Britain and Ireland tend to favour a traditional approach to climbing. Unlike on the Continent, there are virtually no sports’ climbs (bolted rings that allow the lead climbers simply clip into the rope with a quick-draw as they ascend, much as you will find at an indoor climbing wall). In the outdoors in Ireland, protective gear such as nuts, hexes, and “friends” are placed into cracks and flares: the idea is they will take the weight of the lead climber if they take a fall.
Flanagan’s book contains climbs of all grades, from simple to those for immortals only. What’s nice about climbing is that you find people of all ages and all abilities doing it. In fact, there are quite a few competent climbers who took to the sport only in their 50s. Another myth about climbing is that it’s all about upper-body strength. Sure that becomes important if you want to climb at a high level, but footwork, flexibility and technique are equally important.
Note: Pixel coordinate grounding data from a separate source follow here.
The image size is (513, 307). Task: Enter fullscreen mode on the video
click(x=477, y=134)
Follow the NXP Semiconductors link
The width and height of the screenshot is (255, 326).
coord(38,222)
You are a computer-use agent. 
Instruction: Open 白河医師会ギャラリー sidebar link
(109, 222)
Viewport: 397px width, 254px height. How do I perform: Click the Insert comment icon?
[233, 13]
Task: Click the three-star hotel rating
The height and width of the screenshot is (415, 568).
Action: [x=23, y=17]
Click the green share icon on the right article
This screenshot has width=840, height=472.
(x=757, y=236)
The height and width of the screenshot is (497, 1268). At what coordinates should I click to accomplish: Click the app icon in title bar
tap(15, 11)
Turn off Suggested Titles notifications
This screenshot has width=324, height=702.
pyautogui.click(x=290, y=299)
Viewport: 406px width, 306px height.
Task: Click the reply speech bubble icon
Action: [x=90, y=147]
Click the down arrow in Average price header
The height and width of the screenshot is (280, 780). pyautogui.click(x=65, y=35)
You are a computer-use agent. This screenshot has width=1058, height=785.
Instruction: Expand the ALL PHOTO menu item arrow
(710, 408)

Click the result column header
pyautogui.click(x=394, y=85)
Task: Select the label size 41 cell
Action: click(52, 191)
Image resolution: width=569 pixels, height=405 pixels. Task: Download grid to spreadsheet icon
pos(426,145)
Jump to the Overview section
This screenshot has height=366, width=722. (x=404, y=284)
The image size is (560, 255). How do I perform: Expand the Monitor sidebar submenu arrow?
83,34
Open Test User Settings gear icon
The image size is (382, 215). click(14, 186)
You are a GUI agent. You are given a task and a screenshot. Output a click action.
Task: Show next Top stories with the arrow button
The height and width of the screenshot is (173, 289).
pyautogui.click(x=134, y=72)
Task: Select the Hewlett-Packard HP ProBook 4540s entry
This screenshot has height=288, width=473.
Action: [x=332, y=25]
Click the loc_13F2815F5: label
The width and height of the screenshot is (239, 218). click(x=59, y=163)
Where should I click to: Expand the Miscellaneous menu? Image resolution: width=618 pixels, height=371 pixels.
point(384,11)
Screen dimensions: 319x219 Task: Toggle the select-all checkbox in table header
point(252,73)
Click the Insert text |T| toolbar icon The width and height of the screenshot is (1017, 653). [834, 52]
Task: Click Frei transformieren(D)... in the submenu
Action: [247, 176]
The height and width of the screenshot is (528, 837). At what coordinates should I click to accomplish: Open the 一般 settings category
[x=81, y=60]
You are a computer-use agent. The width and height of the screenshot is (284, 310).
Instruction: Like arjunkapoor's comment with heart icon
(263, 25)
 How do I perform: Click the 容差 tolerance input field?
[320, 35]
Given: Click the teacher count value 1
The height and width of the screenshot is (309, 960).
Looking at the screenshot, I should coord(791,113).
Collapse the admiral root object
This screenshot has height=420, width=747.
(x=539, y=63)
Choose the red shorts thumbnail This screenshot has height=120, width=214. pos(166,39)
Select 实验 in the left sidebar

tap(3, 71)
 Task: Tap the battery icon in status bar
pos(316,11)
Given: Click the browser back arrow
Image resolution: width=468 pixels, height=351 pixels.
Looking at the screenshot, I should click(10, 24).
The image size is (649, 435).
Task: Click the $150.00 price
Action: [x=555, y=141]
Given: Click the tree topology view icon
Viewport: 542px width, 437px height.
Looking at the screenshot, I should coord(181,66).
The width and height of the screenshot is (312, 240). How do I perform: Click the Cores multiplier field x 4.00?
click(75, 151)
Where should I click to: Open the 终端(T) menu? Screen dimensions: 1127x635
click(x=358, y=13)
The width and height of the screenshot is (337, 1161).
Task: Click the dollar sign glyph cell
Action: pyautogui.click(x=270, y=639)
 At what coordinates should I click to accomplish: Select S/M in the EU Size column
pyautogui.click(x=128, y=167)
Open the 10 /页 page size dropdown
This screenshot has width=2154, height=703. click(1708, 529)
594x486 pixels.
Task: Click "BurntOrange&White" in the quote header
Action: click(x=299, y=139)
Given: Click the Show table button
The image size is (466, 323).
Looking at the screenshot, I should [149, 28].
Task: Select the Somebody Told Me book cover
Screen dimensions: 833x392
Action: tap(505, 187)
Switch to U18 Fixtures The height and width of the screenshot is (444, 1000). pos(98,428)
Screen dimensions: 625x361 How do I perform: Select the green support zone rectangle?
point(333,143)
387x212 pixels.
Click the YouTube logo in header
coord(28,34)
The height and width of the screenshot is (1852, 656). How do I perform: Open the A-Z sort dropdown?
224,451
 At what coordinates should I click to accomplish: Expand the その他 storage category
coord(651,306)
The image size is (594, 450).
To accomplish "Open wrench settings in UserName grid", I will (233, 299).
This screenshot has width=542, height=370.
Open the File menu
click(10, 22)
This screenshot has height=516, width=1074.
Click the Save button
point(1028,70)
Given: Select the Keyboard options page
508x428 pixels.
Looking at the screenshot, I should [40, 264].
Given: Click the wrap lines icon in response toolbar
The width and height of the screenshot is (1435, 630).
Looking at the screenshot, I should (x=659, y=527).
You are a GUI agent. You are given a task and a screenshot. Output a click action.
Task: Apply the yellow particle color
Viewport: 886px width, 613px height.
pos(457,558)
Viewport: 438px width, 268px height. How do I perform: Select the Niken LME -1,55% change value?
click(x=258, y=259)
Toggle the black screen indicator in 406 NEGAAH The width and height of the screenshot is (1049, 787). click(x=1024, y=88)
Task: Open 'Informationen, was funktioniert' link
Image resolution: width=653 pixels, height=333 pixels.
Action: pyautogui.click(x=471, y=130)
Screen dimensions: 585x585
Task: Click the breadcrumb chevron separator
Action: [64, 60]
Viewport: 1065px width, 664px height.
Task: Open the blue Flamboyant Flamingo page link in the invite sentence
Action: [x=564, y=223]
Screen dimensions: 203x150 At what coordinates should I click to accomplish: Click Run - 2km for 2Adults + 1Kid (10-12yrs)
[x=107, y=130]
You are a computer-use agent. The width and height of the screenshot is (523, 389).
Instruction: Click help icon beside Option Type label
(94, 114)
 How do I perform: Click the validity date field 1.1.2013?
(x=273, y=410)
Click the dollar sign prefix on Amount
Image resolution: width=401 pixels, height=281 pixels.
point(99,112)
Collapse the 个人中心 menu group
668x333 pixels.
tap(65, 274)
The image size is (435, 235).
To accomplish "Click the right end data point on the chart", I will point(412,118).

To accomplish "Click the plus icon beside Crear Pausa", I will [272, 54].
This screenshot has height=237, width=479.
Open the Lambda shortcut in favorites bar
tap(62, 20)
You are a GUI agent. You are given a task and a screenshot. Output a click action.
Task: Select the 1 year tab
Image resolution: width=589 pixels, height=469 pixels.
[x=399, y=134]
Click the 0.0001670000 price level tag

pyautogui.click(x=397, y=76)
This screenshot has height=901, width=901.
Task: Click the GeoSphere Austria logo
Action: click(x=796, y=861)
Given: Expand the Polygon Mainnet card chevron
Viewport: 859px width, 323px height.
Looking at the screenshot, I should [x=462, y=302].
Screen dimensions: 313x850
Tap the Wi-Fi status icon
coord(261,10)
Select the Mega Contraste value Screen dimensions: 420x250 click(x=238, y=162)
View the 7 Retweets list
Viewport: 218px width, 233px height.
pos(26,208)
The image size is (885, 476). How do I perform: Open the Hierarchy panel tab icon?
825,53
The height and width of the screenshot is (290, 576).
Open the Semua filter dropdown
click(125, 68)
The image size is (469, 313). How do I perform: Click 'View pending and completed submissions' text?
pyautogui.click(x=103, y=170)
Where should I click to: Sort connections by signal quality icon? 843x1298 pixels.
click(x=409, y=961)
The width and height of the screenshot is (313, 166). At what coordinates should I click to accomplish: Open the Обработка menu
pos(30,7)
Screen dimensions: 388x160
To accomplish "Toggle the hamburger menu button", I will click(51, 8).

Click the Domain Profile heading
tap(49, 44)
As well as requiring almost Buddha-like focus, climbing is a really good workout for various muscle groups in the arms, legs, neck and the core. The surroundings tend to be spectacular, which is also a big plus.
Flanagan’s book will become a classic, with its high-quality photographs and accurate route descriptions. What’s nice is that it also includes some of the longer classic mountain routes such as Carrot Ridge and Howling Ridge on the northeast face of Carrauntoohil, which was first climbed by Con Moriarty and John Cronin as recently as the winter of 1987.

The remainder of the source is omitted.